TASK STATEMENT => Take from the material every line containing the string "yellow" and copy it.

EXERCISE DATA =>
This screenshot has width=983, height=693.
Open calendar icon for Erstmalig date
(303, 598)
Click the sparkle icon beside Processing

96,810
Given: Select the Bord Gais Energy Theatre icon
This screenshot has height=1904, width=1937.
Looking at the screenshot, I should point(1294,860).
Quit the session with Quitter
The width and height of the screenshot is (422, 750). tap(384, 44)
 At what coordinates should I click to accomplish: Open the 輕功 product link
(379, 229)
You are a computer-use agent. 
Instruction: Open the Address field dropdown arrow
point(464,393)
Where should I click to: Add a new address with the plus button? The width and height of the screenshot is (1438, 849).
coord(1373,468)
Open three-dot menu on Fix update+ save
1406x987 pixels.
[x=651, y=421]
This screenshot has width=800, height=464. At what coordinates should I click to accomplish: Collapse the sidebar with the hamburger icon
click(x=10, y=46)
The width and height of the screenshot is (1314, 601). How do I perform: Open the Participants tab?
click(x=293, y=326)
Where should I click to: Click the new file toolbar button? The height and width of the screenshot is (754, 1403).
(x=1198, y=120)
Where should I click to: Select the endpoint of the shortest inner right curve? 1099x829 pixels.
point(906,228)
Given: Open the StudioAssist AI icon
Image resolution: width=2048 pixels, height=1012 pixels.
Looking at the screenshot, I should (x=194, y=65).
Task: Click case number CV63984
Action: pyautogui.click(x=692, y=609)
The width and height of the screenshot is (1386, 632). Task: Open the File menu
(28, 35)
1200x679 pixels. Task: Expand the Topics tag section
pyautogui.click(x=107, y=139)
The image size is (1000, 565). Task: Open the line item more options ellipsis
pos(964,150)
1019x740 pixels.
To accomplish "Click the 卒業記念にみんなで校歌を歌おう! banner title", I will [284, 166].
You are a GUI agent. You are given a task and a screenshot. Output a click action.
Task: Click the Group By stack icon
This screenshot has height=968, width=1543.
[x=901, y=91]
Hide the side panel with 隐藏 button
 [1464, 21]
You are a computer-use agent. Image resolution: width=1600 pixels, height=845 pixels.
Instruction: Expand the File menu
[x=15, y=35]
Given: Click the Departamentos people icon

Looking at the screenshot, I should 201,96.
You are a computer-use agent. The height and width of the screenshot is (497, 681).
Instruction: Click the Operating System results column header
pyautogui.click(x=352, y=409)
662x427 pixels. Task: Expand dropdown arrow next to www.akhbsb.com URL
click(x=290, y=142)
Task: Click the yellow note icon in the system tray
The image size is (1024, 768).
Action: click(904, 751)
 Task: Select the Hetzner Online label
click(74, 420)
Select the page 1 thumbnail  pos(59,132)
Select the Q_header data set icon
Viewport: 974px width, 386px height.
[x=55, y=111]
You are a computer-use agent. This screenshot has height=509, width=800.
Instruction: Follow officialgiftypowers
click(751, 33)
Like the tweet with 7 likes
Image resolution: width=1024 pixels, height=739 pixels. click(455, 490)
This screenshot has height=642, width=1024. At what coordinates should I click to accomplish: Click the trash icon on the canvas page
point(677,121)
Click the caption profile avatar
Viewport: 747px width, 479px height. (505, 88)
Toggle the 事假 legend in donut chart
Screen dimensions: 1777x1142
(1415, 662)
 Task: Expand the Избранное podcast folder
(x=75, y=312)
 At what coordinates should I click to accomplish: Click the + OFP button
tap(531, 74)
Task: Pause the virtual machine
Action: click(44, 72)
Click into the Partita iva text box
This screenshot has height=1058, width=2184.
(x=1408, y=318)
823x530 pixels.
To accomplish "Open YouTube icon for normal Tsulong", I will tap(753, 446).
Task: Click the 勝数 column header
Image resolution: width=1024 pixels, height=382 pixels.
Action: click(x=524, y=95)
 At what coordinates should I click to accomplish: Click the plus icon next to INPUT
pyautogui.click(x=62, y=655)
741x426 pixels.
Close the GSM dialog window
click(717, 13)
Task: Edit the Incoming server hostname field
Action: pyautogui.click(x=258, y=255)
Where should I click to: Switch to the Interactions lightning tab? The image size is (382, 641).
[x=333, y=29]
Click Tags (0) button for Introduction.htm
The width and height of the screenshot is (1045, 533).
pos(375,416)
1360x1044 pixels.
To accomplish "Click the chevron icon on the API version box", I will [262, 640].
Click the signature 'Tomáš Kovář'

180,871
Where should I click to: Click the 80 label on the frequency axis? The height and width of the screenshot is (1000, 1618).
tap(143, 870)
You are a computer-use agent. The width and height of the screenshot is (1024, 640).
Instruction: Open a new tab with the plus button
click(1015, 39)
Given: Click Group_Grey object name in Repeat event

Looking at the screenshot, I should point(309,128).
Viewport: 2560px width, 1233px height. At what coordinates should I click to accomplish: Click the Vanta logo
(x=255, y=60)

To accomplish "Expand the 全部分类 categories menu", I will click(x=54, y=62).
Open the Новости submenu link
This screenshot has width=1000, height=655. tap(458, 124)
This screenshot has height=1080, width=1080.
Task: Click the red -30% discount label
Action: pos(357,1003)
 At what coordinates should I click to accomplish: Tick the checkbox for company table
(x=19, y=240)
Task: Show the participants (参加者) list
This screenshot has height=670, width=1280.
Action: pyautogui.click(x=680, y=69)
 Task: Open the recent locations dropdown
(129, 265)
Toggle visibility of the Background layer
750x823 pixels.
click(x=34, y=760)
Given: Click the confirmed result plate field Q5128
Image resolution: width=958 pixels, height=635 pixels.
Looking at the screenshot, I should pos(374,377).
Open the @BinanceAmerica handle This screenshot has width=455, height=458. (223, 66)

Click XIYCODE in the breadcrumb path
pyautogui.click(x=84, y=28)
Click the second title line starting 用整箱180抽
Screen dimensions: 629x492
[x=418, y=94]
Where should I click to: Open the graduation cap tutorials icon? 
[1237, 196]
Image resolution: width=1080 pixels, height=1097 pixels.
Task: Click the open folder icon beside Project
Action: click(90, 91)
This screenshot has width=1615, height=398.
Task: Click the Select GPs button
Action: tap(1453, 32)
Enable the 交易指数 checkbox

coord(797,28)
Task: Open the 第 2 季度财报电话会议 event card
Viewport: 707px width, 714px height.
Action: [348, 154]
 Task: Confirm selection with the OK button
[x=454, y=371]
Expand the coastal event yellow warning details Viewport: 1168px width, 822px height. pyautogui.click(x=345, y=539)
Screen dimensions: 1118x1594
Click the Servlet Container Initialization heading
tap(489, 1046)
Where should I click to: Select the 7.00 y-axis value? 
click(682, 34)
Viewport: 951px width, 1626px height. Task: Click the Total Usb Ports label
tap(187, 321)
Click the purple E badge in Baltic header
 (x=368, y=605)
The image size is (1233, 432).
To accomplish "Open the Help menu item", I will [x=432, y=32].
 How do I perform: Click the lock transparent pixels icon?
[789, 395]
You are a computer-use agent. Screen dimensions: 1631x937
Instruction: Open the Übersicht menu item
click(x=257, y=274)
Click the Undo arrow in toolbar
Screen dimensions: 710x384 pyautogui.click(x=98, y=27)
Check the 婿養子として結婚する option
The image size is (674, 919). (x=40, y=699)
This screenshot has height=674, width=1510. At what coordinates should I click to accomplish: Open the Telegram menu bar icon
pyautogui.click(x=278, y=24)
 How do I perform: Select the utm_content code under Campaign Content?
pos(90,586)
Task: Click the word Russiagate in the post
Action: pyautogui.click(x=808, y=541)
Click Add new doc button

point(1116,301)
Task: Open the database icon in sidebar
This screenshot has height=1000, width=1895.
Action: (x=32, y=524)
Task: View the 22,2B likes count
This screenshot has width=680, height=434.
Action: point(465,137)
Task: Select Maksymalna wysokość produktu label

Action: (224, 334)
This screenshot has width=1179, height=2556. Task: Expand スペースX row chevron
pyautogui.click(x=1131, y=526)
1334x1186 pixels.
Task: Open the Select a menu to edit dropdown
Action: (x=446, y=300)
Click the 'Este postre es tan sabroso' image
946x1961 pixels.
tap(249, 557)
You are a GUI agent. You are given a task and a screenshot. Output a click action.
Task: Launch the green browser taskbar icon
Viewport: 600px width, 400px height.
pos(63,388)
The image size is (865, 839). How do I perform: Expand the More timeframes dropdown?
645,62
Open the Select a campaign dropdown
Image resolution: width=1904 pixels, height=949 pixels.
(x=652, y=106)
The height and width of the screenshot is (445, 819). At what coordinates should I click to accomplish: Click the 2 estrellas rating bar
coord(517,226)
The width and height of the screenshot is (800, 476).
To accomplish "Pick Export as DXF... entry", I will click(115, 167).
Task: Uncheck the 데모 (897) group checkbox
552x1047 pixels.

RESPONSE TO THE TASK =>
Task: Click the yellow note icon in the system tray
Expand the coastal event yellow warning details Viewport: 1168px width, 822px height. pyautogui.click(x=345, y=539)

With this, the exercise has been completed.